President Emmerson Dambudzo Mnangagwa’s biographer and advisor, Eddie Cross, has publicly echoed what Zimbabwe’s Vice President, General Constantino Chiwenga, has already admitted; that Zimbabwe is being run by corrupt cartels and oligarchs.
According to him these flaunt obscene wealth, owning mansions with helicopter pads while ordinary citizens sink deeper into poverty going to bed on empty stomachs.
As noted by veteran Zimbabwean investigative journalist Hopewell Chin’ono Zimbabwe has become one of the most unequal societies in the world, crippled by corruption, incompetence, and sheer cluelessness at the top.
He says under Mnangagwa’s watch, billions of dollars have been looted through state capture and organised plunder, enriching a small political elite while hospitals collapse, public servants go unpaid, and young people flee the country in despair.
Eddie Cross’s statement is damning precisely because it comes from within Mnangagwa’s own inner circle. It confirms what Zimbabweans have long known; that the man marketed as a reformer turned out to be one of Africa’s most corrupt presidents and one of the worst leaders Zimbabwe has ever had.

> Dataset extract
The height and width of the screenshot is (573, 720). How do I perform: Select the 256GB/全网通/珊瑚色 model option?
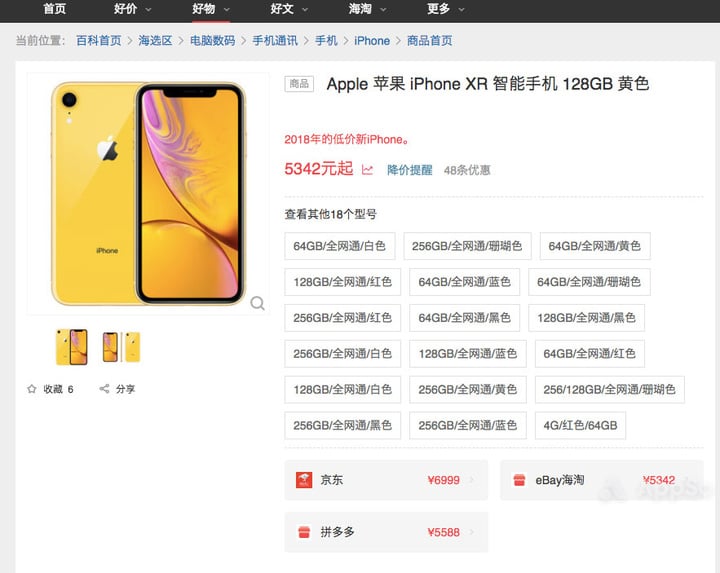pyautogui.click(x=467, y=246)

> Complete the following
(a) According to the text about corruption in Zimbabwe, which official had already admitted that the country is run by corrupt cartels and oligarchs before Eddie Cross said so?
(b) Carry on the text about corruption in Zimbabwe from the point where it stops.

> Task results
(a) Zimbabwe's Vice President, General Constantino Chiwenga.

(b)
This story about President Mnangagwa’s biographer and advisor, Eddie Cross, is particularly interesting because it is coming from a pro-ZANUPF daily newspaper — a publication that ordinarily defends the state and paints it in glowing terms, even when the reality on the ground is bleak.
For such a paper to publish revelations that align with what many Zimbabweans have been saying for years signals the depth of the crisis. It shows that even within Mnangagwa’s own circles and among his traditional defenders, there is now an acknowledgement that corruption and cartel capture have hollowed out the state.
When the propaganda machinery starts admitting the truth, it means the rot has become impossible to hide.